Lord Skidelsky Speaks at the LSE

Discussion in 'Economics' started by piezoe, Apr 2, 2013.

  1. piezoe


    This is an outstandingly clear presentation of Keynes', The Chicago School's, and Marx's economic perspectives placed in the context of today's British and American economies. This will be of great interest to the many amateur "economists" posting on ET. The question and answer period that follows is equally enlightening. This speech was given in 2010, but is just as applicable in 2013.

  2. deucy28


    Thanks piezoe.

    I was going to ask you after I saw it was an hour and a half long, what are the biggest (very biggest) take-aways from the speech and Q & A. But that would be burdensome.
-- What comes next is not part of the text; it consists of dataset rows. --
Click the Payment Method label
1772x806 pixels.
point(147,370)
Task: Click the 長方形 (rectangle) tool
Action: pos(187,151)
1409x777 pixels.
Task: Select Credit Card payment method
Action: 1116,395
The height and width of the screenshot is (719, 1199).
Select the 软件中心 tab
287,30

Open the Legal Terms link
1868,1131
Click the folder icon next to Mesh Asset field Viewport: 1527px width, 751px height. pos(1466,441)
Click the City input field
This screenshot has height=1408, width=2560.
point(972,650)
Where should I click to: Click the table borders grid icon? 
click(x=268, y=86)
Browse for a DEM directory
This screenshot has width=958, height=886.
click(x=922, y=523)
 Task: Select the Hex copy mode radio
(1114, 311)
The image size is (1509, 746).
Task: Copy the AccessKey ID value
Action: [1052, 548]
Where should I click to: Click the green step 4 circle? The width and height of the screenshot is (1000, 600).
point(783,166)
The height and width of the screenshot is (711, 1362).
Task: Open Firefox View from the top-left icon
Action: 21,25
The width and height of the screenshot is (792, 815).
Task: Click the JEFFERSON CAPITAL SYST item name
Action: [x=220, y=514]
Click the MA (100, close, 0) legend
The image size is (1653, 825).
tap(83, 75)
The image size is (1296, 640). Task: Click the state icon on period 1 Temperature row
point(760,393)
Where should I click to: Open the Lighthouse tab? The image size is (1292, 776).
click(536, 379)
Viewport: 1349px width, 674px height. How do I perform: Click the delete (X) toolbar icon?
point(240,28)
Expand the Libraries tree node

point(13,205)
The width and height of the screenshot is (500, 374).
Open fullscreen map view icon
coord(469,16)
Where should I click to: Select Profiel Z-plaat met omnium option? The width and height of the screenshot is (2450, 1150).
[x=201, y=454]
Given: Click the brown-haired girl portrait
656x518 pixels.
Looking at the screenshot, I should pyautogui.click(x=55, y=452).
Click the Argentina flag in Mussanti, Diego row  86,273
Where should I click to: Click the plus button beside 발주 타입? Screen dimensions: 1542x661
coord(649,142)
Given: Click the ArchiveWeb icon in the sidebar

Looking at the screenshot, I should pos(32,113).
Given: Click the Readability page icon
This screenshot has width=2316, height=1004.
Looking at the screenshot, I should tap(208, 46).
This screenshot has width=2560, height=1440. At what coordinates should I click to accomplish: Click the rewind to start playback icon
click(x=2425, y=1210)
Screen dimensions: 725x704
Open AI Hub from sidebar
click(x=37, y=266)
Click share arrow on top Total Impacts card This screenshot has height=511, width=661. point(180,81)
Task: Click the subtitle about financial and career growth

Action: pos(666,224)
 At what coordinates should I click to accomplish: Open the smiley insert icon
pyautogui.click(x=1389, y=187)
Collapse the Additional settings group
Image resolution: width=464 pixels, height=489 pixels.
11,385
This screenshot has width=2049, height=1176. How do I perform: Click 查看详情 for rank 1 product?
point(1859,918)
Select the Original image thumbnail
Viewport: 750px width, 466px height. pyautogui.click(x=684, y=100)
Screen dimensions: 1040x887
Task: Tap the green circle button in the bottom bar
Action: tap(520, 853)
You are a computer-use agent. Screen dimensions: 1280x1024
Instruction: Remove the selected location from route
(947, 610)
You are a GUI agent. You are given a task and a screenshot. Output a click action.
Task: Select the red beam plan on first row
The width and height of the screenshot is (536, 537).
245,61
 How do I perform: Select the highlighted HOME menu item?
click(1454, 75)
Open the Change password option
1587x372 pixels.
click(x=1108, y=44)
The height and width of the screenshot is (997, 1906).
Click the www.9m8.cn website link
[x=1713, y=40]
    Rather, can you make a succinct statement as to the particular significance of the presentation for us on ET (obviously us with an interest in economics).

    And what was the agenda of the presentation ?

    Thanks again !
  3. guy talking seems very liberal. -skip
  4. piezoe


    deucy,there is so much of value and insight in Skidelsky's lecture at the London School of Economics that I simply can't do it justice with even an extensive summary. His talk was a masterful synthesis of twentieth century western hemisphere economics. Only someone with Skidelski's broad experience and deep knowledge of the history of economic thought could so clearly lay out the similarities and differences of the main schools of economic thinking that grew out of, followed, and now supersede the classical economics of Adam Smith. And too, his presentation is entertaining. Certainly worth an hour of anyone's time who has the least interest in economics. I would urge you to bookmark the link and go to it whenever you can spare the time. You won't regret it, I promise.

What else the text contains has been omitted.